## Prompt
Please print, word for word, the stretch of the material from its first line through the line containing "Action: tap(640, 609)".

## Entries on target coordinates
* * * * *

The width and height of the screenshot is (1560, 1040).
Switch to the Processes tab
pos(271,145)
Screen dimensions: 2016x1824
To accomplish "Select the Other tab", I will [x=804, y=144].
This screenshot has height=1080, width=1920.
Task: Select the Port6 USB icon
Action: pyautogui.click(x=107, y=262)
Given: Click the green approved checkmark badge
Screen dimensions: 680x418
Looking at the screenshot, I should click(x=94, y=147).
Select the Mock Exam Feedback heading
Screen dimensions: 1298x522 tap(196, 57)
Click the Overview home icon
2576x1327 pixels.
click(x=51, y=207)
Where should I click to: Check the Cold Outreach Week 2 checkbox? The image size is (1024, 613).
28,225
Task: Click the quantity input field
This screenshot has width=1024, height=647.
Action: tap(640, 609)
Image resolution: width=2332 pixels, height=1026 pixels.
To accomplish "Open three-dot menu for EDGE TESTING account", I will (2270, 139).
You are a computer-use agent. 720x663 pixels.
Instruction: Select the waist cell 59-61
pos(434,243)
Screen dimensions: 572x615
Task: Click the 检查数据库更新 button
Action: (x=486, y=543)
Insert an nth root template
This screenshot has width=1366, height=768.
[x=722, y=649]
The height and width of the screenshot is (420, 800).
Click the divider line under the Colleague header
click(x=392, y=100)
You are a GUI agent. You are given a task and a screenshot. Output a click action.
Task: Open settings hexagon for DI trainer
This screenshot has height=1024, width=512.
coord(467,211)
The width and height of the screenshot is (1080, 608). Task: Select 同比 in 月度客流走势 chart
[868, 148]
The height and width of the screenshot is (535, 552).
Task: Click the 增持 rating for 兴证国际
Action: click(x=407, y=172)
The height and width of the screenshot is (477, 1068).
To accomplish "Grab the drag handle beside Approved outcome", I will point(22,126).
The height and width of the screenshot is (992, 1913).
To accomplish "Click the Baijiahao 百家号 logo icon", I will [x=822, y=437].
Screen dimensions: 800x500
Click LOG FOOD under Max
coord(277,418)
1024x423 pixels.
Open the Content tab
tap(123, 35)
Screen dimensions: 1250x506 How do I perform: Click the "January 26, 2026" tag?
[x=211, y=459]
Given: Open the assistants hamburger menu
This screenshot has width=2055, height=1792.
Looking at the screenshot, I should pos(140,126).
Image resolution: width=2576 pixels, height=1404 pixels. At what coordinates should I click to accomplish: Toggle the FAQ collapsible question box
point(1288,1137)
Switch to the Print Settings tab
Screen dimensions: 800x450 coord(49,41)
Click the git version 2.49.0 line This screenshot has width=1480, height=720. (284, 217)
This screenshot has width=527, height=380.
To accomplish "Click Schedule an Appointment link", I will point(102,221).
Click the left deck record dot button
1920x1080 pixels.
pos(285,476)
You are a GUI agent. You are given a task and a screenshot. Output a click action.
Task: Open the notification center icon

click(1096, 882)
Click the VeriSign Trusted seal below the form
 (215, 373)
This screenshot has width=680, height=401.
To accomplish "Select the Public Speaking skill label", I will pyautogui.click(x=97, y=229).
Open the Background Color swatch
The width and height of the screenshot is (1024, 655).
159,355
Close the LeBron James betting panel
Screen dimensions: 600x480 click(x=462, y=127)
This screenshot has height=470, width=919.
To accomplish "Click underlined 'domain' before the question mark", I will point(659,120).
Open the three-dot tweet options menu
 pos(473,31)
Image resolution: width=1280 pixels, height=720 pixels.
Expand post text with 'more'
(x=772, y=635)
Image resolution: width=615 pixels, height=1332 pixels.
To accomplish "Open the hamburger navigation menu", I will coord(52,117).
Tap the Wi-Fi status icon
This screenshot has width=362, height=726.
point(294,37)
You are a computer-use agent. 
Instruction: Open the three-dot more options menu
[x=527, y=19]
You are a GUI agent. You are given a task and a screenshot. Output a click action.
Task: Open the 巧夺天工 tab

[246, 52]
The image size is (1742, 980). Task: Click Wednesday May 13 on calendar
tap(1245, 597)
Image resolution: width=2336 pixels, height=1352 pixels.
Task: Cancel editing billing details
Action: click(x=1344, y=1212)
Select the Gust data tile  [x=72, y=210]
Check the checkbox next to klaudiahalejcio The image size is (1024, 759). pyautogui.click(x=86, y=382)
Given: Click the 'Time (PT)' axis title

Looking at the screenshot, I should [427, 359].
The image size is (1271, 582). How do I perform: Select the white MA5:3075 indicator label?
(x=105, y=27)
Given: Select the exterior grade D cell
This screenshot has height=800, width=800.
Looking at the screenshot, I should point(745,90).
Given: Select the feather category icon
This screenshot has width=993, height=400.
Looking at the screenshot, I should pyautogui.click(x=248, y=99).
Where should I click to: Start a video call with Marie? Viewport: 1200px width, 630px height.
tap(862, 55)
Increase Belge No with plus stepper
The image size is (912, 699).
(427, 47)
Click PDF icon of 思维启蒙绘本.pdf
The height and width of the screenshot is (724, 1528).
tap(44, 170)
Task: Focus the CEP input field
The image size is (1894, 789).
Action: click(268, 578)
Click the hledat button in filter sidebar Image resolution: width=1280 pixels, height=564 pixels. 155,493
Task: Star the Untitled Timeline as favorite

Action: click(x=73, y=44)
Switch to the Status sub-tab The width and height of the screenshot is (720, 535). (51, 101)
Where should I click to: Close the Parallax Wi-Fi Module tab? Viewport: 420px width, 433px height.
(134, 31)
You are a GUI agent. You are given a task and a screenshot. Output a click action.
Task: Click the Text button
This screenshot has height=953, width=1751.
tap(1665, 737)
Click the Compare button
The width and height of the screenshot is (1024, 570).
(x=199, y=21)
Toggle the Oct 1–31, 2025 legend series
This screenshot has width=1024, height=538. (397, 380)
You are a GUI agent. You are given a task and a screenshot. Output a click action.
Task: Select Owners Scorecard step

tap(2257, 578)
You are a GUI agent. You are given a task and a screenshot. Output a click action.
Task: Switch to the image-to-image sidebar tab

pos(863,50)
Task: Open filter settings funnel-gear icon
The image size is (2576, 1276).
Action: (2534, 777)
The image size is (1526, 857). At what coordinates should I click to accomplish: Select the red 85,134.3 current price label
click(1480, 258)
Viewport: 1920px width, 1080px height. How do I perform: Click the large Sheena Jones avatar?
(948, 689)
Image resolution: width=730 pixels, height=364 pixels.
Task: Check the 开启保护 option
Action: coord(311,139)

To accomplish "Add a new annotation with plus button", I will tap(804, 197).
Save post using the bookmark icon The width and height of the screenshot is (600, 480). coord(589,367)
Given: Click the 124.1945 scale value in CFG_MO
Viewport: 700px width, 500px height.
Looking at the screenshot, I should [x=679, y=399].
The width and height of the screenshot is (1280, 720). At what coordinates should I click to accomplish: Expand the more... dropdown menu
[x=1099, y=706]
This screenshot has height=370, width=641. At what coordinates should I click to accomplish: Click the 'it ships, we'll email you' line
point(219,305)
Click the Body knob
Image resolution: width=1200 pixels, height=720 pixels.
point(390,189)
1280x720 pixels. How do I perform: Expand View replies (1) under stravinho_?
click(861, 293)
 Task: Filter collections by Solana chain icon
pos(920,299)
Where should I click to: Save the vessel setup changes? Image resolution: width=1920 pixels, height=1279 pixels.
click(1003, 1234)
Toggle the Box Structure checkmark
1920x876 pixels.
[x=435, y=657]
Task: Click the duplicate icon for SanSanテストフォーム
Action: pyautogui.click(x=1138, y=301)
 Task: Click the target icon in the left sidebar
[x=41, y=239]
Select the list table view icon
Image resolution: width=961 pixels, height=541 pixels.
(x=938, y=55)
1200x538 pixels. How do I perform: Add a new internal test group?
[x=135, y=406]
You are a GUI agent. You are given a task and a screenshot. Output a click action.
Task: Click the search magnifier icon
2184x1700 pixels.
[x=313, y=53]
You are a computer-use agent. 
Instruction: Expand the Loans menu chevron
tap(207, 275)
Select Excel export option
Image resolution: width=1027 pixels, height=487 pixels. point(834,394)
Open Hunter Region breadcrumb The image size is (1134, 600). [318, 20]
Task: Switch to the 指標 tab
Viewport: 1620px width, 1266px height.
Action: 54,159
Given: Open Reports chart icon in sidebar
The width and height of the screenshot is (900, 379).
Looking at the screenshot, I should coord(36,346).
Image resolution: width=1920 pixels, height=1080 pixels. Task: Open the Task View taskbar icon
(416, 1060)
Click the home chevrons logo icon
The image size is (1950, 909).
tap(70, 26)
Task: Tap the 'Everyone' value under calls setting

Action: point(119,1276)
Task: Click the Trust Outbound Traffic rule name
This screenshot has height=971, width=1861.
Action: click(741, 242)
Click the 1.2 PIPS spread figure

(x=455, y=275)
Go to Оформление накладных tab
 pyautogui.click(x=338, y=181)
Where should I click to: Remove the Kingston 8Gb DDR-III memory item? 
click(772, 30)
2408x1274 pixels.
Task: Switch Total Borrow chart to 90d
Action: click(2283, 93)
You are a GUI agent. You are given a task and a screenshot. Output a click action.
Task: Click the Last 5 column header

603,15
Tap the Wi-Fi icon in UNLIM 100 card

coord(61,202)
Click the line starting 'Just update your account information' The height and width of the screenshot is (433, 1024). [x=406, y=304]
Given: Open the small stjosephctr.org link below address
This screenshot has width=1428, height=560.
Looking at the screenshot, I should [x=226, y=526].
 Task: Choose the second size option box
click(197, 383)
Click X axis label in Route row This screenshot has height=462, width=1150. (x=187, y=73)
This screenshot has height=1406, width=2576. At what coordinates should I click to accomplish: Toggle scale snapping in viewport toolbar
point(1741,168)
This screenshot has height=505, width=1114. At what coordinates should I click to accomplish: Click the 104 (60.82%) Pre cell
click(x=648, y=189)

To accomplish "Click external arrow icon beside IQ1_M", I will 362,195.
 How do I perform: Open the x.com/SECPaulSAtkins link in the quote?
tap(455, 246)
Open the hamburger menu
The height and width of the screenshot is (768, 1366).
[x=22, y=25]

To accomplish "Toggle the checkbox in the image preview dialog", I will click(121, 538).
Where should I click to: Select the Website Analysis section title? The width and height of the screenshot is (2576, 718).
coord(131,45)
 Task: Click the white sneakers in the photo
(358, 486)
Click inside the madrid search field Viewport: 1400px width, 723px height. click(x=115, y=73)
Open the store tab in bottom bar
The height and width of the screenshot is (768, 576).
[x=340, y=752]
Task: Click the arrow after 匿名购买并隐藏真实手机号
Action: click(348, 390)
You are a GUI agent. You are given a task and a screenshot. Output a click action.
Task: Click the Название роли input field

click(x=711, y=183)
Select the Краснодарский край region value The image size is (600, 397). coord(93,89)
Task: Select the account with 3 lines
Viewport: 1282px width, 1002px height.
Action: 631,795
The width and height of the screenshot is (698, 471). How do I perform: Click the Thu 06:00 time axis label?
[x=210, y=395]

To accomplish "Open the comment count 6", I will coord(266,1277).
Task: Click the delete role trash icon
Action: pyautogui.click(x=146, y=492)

* * * * *

## Solution to this problem
The width and height of the screenshot is (1560, 1040).
Switch to the Processes tab
pos(271,145)
Screen dimensions: 2016x1824
To accomplish "Select the Other tab", I will [x=804, y=144].
This screenshot has height=1080, width=1920.
Task: Select the Port6 USB icon
Action: pyautogui.click(x=107, y=262)
Given: Click the green approved checkmark badge
Screen dimensions: 680x418
Looking at the screenshot, I should click(x=94, y=147).
Select the Mock Exam Feedback heading
Screen dimensions: 1298x522 tap(196, 57)
Click the Overview home icon
2576x1327 pixels.
click(x=51, y=207)
Where should I click to: Check the Cold Outreach Week 2 checkbox? The image size is (1024, 613).
28,225
Task: Click the quantity input field
This screenshot has width=1024, height=647.
Action: tap(640, 609)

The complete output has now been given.